Dance Further Delays Magnet School Rule Decision
A Baltimore County Public Schools spokesman said the superintendent will need more time to study a rule which does away with priority placement for students with siblings in magnet programs.
Baltimore County families waiting on a decision about a controversial magnet school rule change will have to hold out for a good while longer.
Shortly before the end of his tenure, former Superintendent Joe Hairston announced in April 2012 the end of a rule that granted kindergartners automatic admission into elementary magnet schools their siblings attend, starting in the 2015-2016 school year.
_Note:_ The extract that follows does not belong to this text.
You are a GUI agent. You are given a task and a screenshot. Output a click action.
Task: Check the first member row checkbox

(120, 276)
Parents of affected students appealed to Superintendent Dallas Dance soon afterward to overturn the rule change.
Dance said in August 2012 that he planned to make a recommendation to the Board of Education about the rule in February, but school system spokesman Mychael Dickerson said Wednesday that it will likely take another year before a decision is made.
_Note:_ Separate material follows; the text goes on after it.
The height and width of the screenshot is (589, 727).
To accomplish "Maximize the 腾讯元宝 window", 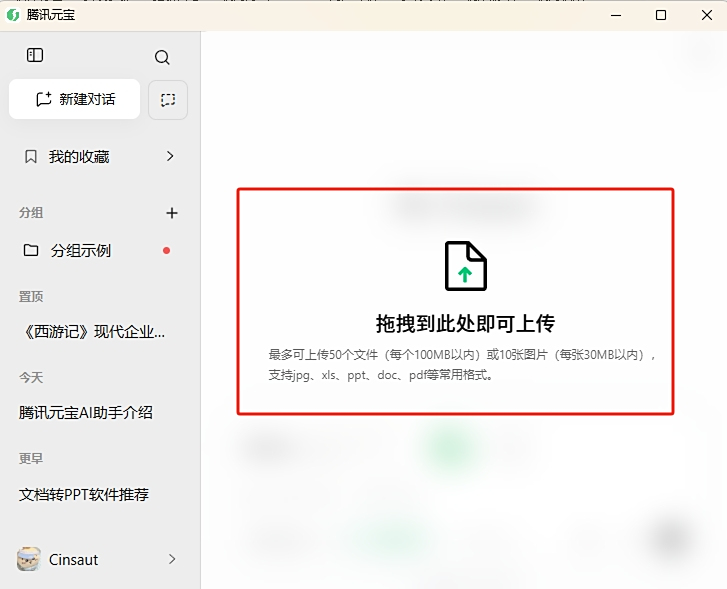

"As [Dance] began to look at [the rule], he saw it was something that would need to be looked at more comprehensively," Dickerson said.
Dance is expected to present a report to the board by February, stating that he needs more time to investigate the rule change.
Parents of students at Cromwell Valley Elementary Magnet School in Towson were especially vocal about their opposition to the rule change, arguing that the change would be a burden on families. A group of them appealed to Dance and board members to reconsider Hairston's decision at a July board meeting.
District 5 Councilman David Marks supported the Cromwell parents, and additionally asked the board in June 2012 to codify a practice of giving magnet school admission priority to students living within walking distance.